The Île-aux-Tourtes bridge, which connects Montreal's West Island to Vaudreuil-Dorion via Highway 40, has been shut down for safety reasons, leading to long delays as traffic is rerouted.
Transport Minister François Bonnardel announced the closure Thursday afternoon.
By about 5 p.m., traffic was being diverted and drivers were encouraged to avoid the area altogether.
Commuters early Friday were also facing long delays. The province is providing an update on the situation this morning.
Eastbound drivers in Vaudreuil-Dorion were diverted to St-Charles Street while westbound drivers in Senneville were diverted to a U-turn just before the bridge.
It is not clear how long the bridge will be closed, but the Ministry of Transport says in a statement that the bridge will be closed while emergency work is carried out to reinforce the structure.
This announcement comes after officials closed a westbound lane on the bridge about a week ago as a preventive measure.
While carrying out repair work, crews noticed damage to reinforcement rods. Since the structure could have been weakened by this damage, complete closure is considered the only responsible option to ensure motorists' safety, Thursday's statement says.
MTQ offers free commuter train
Traffic will be diverted by highways 20 and 30.
The ministry has cancelled the toll on Highway 30 until the bridge reopens.
The Vaudreuil-Hudson commuter train line will also be free until then as well, and police will be deployed to "strategic locations" to help traffic along, the statement says.
While traffic is reduced with so many people working from home during the pandemic, tens of thousands of motorists travel on Highway 40 every day. In peak times, roughly 83,000 vehicles use the Île-aux-Tourtes bridge daily, including 9,000 trucks.
The ministry says it "is aware that this closure will have significant repercussions on traffic and thanks road users for their co-operation. When possible, it is recommended to favour public transport or to work from home."
The Quebec government's plan to replace the bridge has been in the making for some time.
In 2019, Chantal Rouleau, the province's junior transport minister, said the bridge would have three lanes in each direction, in addition to reserved bus lanes and a multi-use lane for cyclists and pedestrians.
There is nothing planned in connection with Montreal's upcoming light-rail project, the REM. But Rouleau said the new bridge will be planned to potentially accommodate light-rail technology in the future.
The existing structure, built in 1965, has had to undergo costly repairs in recent years.
By 2018, the government had already injected $87 million to maintain the bridge and another $45 million was expected to be spent by 2028.

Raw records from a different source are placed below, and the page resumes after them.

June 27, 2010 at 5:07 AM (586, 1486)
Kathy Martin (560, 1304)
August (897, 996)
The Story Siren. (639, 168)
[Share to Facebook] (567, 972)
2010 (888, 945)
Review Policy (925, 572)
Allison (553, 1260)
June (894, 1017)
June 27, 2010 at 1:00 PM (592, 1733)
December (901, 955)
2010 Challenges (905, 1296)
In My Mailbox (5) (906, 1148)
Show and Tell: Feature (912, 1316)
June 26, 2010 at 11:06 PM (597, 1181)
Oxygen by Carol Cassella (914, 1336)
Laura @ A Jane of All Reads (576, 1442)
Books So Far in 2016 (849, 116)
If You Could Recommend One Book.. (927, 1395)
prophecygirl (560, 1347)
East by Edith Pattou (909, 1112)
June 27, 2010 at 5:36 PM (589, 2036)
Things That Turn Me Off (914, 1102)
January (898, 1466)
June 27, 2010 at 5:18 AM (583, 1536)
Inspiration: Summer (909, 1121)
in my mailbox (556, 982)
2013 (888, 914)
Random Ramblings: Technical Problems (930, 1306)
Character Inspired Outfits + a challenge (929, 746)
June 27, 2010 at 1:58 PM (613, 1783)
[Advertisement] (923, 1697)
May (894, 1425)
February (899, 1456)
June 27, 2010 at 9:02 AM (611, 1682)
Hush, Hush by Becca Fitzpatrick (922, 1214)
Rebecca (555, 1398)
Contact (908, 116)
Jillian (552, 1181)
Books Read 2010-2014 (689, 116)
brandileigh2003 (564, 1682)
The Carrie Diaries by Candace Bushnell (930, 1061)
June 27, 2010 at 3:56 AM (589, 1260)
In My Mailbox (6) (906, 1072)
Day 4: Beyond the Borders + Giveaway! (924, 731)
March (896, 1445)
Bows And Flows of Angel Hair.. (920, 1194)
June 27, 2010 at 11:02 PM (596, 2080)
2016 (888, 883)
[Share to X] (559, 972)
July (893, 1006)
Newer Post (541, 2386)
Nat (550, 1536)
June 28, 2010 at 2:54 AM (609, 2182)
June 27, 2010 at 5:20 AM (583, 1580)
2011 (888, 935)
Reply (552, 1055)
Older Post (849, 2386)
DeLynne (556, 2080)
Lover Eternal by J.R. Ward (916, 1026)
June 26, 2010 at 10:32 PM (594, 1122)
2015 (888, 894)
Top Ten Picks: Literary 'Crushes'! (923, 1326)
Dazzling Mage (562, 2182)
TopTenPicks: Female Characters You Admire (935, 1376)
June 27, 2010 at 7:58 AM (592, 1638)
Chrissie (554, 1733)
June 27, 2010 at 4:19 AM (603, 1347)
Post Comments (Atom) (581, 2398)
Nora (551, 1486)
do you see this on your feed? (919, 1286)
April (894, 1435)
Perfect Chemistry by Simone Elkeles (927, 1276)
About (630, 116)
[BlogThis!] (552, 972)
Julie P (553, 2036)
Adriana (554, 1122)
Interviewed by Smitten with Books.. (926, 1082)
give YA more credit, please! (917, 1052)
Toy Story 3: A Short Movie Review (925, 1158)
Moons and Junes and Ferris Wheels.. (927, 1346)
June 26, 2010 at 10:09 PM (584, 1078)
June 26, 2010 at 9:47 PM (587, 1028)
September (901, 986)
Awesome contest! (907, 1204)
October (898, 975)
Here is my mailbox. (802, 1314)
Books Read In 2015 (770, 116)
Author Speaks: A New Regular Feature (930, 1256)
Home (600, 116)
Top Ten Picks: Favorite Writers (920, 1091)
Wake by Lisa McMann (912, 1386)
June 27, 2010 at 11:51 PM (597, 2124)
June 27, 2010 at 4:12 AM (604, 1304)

Politicians, commuters concerned about traffic
The mayor of L'Île-Perrot, Pierre Séguin, told Radio-Canada that he now worries about traffic, recalling the congestion during the spring of 2019 when the Galipeault bridge was suddenly shut down because of concerns about high water levels.
Now, he said, tens of thousands of vehicles are being diverted to the Galipeault bridge which is already crossed by up to 60,000 motorists per day.
Vaudreuil resident Jorge Iatros is one of the those drivers who usually crosses the Île-aux-Tourtes daily for work.
"I just don't know what feasible alternative there is for everyone to get home in Vaudreuil and Saint-Lazare and Hudson," he said.
"It seems like our infrastructure is lagging. It's frustrating because this is something we have known about for years and years."
Sainte-Anne-de-Bellevue Mayor Paola Hawa is also worried about traffic because, she said, "the reality is, apart from Île-aux-Tourtes bridge, there's one other bridge to get off the island. What other options are you going to find?"